> **Task data**:
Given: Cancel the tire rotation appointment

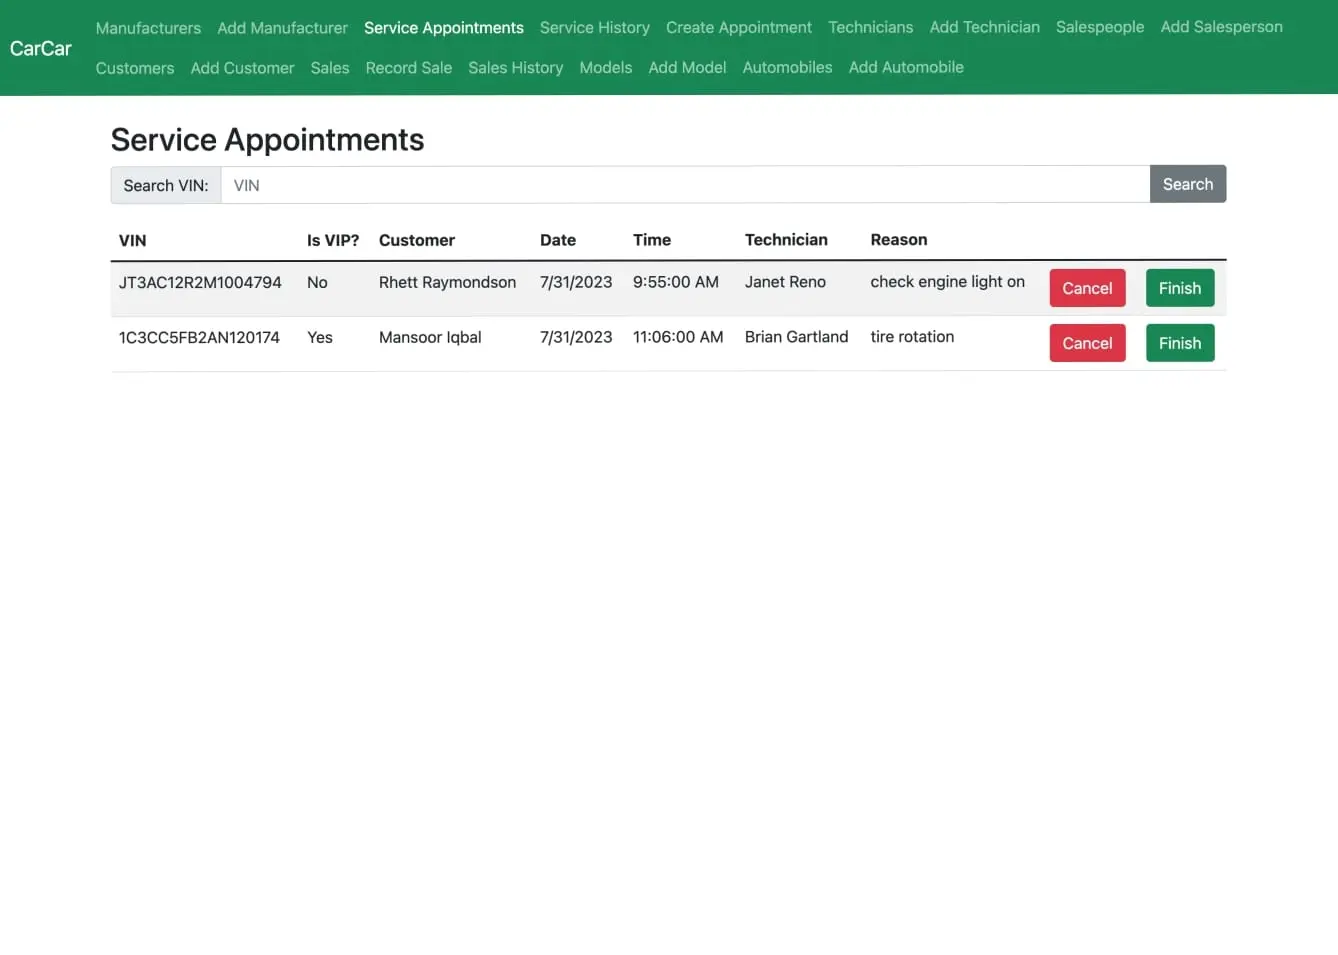Looking at the screenshot, I should pyautogui.click(x=1086, y=343).
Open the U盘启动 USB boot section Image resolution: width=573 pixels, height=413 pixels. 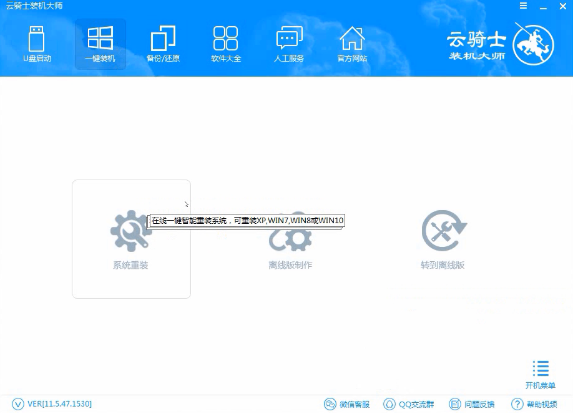(x=37, y=44)
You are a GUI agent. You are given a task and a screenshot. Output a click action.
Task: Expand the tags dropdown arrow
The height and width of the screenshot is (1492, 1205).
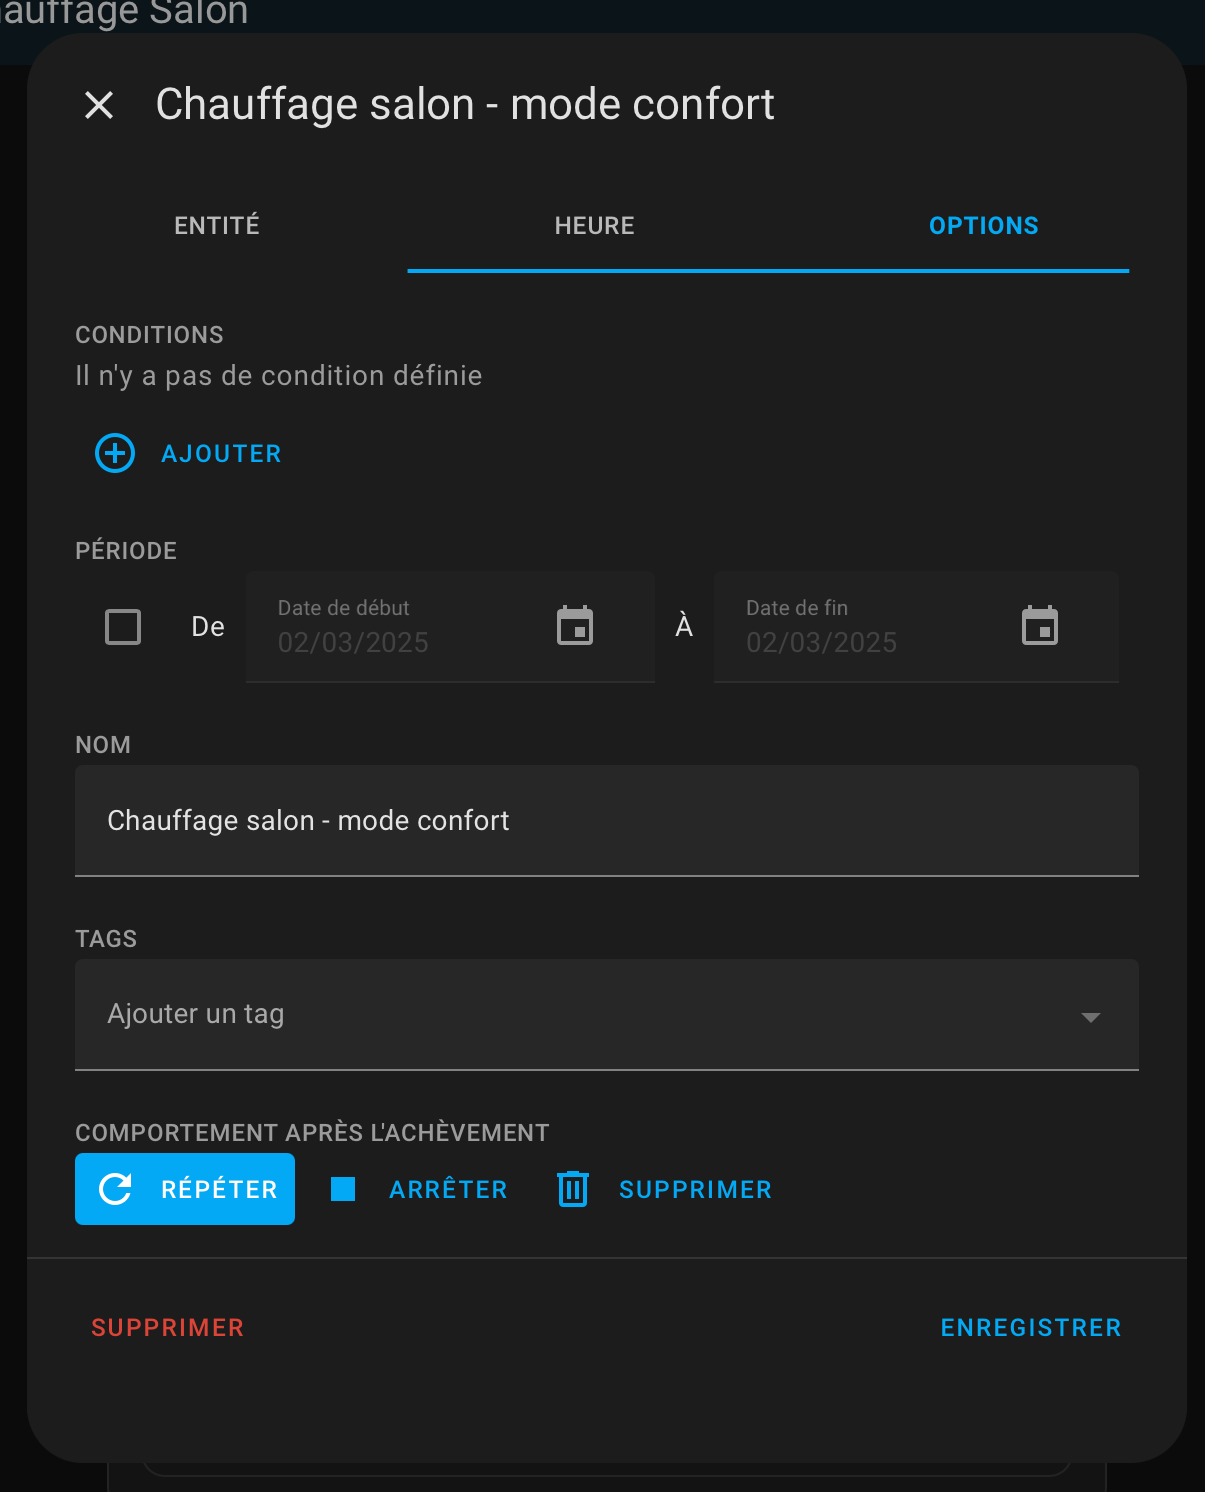click(x=1090, y=1017)
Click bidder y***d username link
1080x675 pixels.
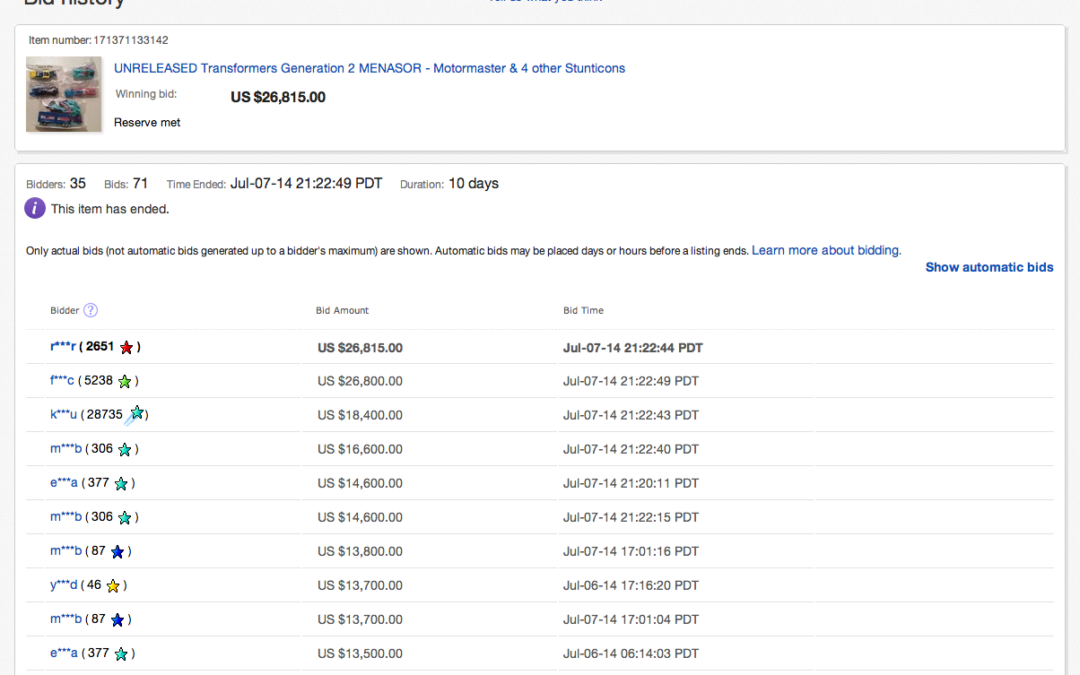coord(62,585)
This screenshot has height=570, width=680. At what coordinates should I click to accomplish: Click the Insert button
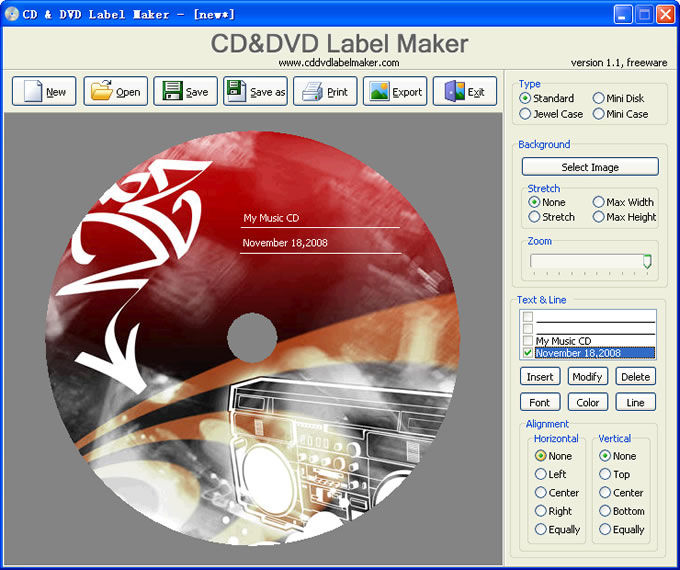point(540,377)
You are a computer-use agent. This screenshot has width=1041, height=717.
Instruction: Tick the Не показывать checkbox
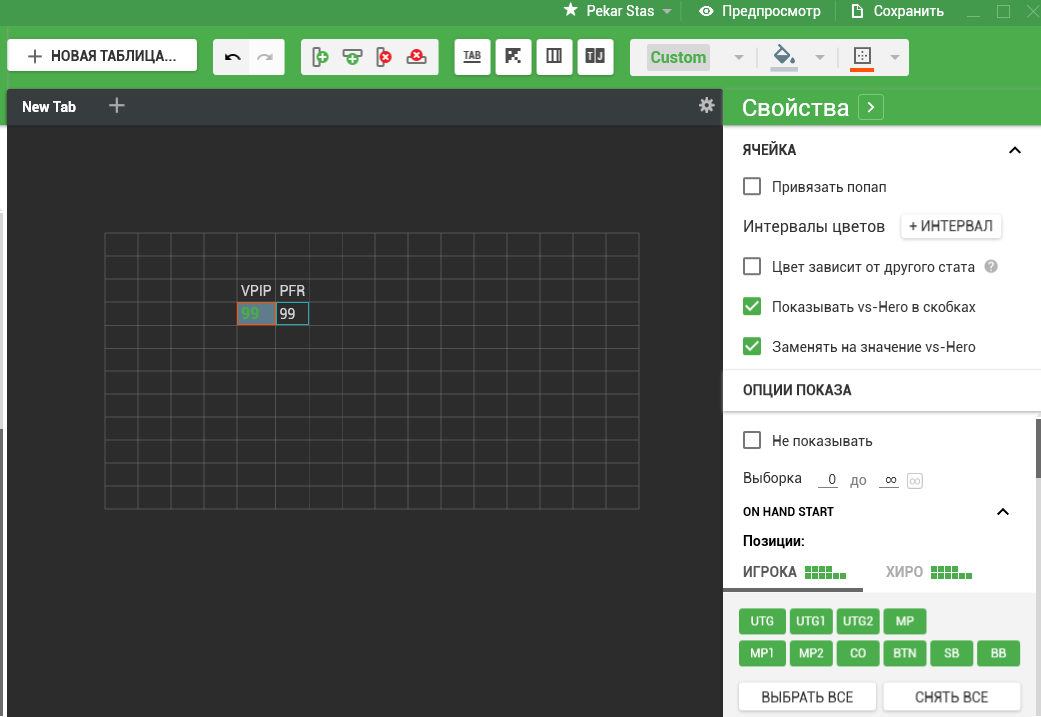[x=752, y=441]
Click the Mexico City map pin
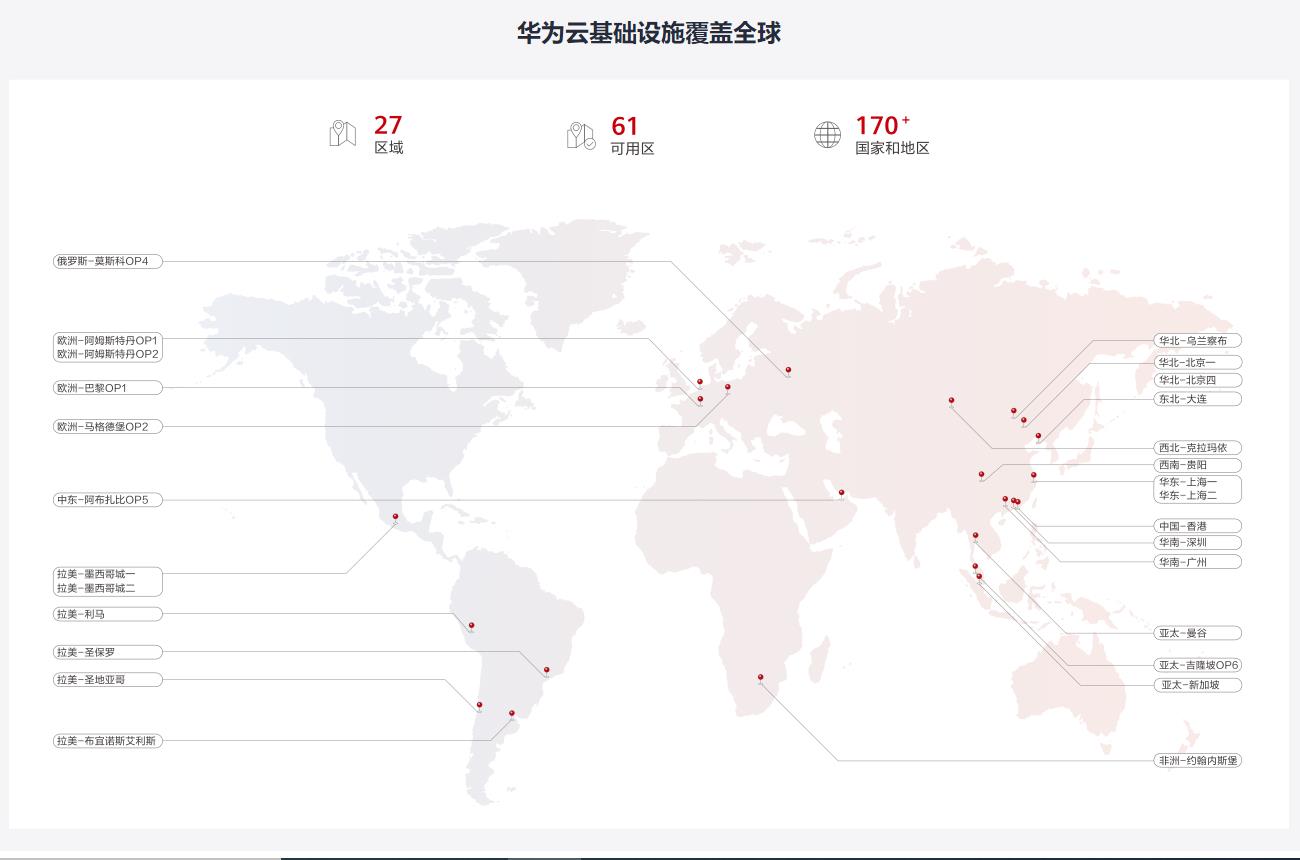Viewport: 1300px width, 860px height. tap(395, 517)
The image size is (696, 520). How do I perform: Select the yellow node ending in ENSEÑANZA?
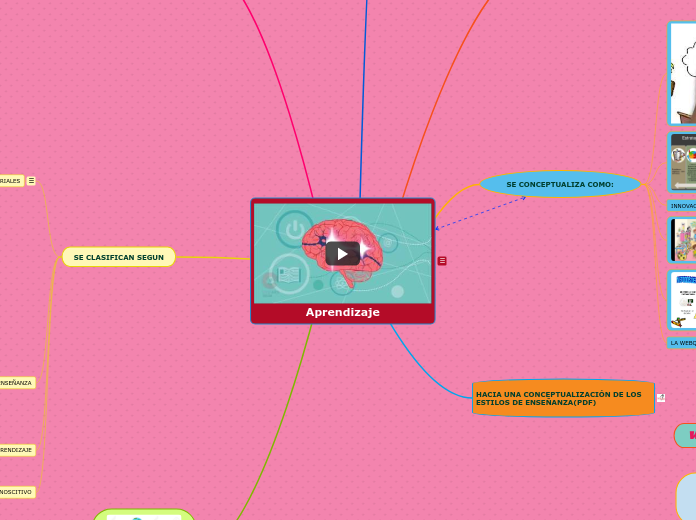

> **To do**:
Only the lines from the one containing "Instruction: Tick the Не показывать checkbox" through the end of the data above are to be output, exactly and without pictures.

> **Solution to this problem**:
Instruction: Tick the Не показывать checkbox
[x=752, y=441]
Click the Mexico City map pin
Viewport: 1300px width, 860px height. tap(395, 517)
The image size is (696, 520). How do I perform: Select the yellow node ending in ENSEÑANZA?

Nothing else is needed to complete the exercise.